* Required work
List each line of the records below that contains the word "heading", copying the lines in full.
— start Records to process —
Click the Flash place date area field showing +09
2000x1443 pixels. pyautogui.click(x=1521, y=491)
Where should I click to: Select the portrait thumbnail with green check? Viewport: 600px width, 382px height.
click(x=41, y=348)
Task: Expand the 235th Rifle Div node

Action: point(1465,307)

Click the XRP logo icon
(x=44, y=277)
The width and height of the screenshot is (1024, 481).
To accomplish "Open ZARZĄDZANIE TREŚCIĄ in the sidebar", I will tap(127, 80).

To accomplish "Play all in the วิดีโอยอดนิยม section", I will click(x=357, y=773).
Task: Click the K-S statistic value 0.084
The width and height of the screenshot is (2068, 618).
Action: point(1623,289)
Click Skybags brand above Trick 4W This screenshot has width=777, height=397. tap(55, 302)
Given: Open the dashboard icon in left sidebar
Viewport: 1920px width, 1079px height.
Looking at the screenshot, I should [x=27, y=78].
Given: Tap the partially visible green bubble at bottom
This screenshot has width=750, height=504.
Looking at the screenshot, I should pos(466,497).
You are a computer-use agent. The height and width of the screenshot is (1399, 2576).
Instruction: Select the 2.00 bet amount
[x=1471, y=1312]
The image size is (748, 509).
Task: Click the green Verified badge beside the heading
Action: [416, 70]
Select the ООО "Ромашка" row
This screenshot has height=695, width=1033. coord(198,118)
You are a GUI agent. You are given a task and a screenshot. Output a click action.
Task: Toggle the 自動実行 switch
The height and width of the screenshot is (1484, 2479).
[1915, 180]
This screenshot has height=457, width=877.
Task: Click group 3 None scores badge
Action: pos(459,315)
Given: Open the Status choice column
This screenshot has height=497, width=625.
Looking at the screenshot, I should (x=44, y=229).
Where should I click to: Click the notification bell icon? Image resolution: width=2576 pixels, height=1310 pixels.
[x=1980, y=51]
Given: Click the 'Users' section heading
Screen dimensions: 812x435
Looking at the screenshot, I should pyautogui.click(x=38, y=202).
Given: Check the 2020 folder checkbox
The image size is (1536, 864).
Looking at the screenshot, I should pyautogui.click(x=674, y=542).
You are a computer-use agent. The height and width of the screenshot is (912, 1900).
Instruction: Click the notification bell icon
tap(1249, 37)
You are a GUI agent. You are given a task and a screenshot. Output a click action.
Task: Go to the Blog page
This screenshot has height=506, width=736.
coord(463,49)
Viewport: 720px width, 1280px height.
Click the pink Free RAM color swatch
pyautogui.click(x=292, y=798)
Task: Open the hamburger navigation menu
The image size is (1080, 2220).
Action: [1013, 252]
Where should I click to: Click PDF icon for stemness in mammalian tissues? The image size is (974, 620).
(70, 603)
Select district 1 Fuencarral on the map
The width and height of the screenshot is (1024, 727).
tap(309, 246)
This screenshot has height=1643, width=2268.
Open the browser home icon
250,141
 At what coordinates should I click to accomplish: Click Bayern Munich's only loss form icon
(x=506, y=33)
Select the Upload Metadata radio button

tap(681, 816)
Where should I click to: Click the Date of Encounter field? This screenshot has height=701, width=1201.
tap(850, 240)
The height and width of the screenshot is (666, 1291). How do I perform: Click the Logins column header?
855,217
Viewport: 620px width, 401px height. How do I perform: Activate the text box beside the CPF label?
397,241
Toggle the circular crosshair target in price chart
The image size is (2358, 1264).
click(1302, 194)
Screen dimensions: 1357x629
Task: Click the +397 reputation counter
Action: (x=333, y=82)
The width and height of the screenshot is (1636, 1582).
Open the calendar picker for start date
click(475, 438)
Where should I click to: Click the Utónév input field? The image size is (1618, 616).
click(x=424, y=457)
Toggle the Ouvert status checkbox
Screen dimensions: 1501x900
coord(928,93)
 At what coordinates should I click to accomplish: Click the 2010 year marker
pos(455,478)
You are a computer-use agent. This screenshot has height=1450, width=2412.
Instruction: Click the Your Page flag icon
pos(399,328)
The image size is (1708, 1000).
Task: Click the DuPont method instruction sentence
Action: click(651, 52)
— end Records to process —
* Written solution
Task: Click the green Verified badge beside the heading
Given: Click the 'Users' section heading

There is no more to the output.